- Your objective -
Output the entries below exactly as they appear, starting at the line containing "will click(x=36, y=12)." and ending at the line containing "pyautogui.click(x=537, y=173)", with both of those lines included.

◇ ◇ ◇

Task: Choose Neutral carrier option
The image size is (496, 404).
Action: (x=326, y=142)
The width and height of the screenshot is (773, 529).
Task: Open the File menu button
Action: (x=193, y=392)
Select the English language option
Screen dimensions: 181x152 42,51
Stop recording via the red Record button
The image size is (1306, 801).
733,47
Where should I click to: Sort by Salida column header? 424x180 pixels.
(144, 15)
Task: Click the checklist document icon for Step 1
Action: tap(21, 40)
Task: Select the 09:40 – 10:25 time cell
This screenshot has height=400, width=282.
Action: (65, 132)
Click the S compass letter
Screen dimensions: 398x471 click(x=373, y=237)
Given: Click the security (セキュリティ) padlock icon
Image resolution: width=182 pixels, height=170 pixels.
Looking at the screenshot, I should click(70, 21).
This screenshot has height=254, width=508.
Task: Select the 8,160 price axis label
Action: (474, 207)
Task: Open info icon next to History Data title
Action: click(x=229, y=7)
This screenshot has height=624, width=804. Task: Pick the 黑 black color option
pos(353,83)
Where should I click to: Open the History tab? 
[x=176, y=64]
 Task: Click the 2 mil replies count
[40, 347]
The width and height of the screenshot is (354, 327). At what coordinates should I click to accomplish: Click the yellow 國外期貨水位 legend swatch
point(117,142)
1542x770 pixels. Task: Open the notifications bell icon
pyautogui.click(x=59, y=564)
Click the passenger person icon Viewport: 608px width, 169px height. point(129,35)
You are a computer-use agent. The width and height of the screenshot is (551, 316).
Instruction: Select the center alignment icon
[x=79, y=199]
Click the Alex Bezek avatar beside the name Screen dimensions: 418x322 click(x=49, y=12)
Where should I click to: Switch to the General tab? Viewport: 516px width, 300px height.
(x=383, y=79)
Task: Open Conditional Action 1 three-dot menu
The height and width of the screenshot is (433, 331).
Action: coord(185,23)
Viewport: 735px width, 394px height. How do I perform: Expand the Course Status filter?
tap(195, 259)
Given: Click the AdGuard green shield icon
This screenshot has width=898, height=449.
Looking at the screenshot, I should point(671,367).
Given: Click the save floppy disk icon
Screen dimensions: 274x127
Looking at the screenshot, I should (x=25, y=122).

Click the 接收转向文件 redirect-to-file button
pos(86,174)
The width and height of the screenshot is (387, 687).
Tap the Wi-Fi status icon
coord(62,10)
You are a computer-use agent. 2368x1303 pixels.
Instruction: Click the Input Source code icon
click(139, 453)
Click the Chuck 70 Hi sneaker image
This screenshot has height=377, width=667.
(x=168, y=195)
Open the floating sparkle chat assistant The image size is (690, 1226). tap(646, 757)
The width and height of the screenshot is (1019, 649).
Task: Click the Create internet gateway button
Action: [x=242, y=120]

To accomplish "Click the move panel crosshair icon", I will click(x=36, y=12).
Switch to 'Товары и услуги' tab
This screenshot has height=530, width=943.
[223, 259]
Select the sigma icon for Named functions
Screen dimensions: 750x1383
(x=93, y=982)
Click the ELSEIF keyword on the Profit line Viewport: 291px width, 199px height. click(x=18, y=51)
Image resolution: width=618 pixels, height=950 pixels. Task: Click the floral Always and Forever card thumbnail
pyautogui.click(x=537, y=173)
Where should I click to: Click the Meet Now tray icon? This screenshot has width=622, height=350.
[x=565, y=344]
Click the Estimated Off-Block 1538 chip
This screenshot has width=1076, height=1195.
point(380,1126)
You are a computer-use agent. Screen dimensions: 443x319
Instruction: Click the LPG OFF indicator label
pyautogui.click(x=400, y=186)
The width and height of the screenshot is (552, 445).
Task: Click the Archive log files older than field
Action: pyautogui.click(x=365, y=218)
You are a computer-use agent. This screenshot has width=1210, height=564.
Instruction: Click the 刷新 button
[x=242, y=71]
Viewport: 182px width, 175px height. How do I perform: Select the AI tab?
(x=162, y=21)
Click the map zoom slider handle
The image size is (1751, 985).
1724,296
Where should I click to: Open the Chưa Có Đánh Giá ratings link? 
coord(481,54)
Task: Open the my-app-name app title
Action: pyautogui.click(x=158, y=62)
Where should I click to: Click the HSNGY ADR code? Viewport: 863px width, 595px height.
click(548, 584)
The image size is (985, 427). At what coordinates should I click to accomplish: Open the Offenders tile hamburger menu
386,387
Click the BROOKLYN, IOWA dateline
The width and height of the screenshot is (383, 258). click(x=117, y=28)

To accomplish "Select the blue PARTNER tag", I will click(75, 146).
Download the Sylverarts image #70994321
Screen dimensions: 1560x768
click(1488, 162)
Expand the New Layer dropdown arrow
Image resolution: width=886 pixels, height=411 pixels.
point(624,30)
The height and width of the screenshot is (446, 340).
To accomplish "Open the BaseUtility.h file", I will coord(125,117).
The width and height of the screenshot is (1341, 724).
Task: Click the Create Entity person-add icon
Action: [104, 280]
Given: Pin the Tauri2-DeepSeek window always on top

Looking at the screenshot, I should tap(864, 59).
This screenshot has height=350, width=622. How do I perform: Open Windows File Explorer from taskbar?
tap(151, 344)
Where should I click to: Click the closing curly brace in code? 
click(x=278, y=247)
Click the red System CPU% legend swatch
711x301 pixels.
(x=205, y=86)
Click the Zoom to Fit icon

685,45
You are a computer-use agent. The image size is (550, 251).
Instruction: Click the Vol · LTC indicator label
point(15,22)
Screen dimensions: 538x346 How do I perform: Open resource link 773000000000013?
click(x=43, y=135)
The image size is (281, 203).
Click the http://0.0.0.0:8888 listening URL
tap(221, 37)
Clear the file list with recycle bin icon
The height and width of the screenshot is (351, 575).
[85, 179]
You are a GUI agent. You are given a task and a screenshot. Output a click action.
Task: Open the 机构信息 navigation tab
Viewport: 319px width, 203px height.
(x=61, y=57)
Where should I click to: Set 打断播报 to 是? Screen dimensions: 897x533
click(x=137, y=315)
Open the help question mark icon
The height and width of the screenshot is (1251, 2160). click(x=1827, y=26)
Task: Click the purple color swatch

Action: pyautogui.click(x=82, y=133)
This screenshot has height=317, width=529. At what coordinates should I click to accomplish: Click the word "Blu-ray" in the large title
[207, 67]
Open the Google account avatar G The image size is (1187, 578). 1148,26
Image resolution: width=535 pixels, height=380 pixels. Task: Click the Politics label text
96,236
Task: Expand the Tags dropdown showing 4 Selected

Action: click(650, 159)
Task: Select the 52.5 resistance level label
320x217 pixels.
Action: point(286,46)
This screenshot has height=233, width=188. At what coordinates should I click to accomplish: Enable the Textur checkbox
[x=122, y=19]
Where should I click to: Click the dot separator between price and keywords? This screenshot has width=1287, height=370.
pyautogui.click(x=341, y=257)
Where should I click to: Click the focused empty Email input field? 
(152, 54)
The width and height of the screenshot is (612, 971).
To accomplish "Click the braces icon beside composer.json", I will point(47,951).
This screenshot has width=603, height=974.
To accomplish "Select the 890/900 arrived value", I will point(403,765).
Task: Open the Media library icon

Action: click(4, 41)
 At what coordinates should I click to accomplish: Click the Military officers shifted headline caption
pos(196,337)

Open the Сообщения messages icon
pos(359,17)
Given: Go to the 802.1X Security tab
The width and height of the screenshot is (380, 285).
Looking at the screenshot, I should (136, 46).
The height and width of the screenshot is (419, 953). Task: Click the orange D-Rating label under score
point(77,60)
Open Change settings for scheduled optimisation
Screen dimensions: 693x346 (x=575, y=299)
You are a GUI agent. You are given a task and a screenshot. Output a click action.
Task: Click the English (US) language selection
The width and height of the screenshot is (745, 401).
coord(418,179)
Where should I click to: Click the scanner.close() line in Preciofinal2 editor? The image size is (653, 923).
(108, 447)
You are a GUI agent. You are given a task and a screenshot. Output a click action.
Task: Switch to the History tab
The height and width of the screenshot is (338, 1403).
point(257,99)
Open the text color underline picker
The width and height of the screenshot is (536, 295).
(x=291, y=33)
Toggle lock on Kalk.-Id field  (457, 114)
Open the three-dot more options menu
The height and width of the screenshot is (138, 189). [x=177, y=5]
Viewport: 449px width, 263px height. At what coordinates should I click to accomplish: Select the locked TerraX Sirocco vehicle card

◇ ◇ ◇

- Complete response -
To accomplish "Click the move panel crosshair icon", I will click(x=36, y=12).
Switch to 'Товары и услуги' tab
This screenshot has height=530, width=943.
[223, 259]
Select the sigma icon for Named functions
Screen dimensions: 750x1383
(x=93, y=982)
Click the ELSEIF keyword on the Profit line Viewport: 291px width, 199px height. click(x=18, y=51)
Image resolution: width=618 pixels, height=950 pixels. Task: Click the floral Always and Forever card thumbnail
pyautogui.click(x=537, y=173)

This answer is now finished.